The COMT gene is located in chromosomal region 22q11.1–q11.2. COMT, a metabolism enzyme, is the main determining factor for external cell levels of dopamine in the prefrontal cortex. A single-nucleotide polymorphism was found in the COMT gene that causes a methionine change of valine 158 and is unique to humans [Citation8]. Previous studies showed the association between the Val/Met functional polymorphism in COMT and prefrontal cortex information processing [Citation14–16], which has important roles in psychiatric disorders [Citation15,Citation17,Citation18]. The prefrontal cortex and dopaminergic pathway are significant in ADHD [Citation19–23], and the Val/Met polymorphism of COMT has been investigated in the etiology of ADHD. COMT enzyme has three forms distribution, low (COMTLL), intermediate (COMTLH), and high (COMTHH) activities [Citation24,Citation25]. Met/Met homozygote enzyme activity is three- to four-fold slower than that of Val/Val homozygotes, and Val/Met heterozygotes’ enzyme activity level is intermediate [Citation26]. According to a study Val/Val genotype is more common in ADHD population than healthy population and it plays a positive role in response to medication [Citation8].

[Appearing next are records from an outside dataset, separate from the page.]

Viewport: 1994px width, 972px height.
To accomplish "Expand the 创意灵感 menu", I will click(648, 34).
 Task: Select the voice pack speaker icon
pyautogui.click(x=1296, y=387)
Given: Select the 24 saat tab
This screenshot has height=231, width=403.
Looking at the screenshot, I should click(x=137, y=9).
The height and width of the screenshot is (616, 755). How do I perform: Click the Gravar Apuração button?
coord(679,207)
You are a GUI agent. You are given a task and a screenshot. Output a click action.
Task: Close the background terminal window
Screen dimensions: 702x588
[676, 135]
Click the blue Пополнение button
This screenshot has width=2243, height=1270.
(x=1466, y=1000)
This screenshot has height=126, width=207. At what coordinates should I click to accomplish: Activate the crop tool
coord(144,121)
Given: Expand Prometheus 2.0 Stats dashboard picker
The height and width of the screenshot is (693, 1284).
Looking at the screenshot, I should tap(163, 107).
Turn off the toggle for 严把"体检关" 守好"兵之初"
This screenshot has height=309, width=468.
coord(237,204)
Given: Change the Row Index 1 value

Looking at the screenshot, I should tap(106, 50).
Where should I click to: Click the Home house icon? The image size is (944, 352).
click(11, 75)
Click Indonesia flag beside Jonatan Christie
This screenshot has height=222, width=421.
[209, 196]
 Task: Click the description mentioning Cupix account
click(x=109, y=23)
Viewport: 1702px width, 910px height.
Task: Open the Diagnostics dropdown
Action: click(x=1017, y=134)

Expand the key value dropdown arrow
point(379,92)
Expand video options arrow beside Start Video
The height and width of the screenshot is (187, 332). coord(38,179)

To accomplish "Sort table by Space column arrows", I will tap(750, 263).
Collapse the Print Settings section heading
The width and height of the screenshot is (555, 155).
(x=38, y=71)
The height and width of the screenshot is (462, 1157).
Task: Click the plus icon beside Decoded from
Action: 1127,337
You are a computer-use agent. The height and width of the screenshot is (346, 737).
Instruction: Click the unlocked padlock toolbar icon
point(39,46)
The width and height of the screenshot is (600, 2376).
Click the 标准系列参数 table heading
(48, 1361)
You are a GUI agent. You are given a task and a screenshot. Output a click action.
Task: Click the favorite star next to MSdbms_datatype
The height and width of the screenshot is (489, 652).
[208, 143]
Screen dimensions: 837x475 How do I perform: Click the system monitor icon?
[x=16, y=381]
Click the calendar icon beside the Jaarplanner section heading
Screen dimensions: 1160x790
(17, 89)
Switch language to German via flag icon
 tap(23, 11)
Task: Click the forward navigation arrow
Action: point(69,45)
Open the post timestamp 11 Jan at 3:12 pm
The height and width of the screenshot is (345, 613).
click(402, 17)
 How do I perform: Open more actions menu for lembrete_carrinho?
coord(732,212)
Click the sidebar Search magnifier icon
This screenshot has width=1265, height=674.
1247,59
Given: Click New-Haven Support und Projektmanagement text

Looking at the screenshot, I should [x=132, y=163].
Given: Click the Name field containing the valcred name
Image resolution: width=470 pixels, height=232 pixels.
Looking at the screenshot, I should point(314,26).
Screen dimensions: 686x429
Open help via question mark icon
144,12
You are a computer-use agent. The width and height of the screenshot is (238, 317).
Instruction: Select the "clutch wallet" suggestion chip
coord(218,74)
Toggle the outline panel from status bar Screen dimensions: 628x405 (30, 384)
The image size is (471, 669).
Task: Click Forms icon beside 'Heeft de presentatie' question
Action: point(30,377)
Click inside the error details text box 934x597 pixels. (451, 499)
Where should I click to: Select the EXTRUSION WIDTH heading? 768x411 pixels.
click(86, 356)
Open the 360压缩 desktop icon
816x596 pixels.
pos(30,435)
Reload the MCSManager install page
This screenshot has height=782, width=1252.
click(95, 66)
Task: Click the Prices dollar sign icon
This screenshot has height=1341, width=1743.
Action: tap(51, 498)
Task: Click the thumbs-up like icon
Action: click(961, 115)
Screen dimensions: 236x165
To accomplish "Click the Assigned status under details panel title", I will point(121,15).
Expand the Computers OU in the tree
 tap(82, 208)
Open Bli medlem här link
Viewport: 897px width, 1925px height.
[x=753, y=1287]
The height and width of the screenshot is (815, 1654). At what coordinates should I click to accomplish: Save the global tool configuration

Our steps for reaching our objectives are presented below:
To determine whether there are meaningful changes in allele frequencies in terms of DRD4 and COMT polymorphisms of genes in adolescents with ADHD compared with healthy controls.
To analyse the clinical improvement in adolescents with ADHD and the presence of a relationship with allele frequencies of DRD4 and polymorphisms of COMT genes.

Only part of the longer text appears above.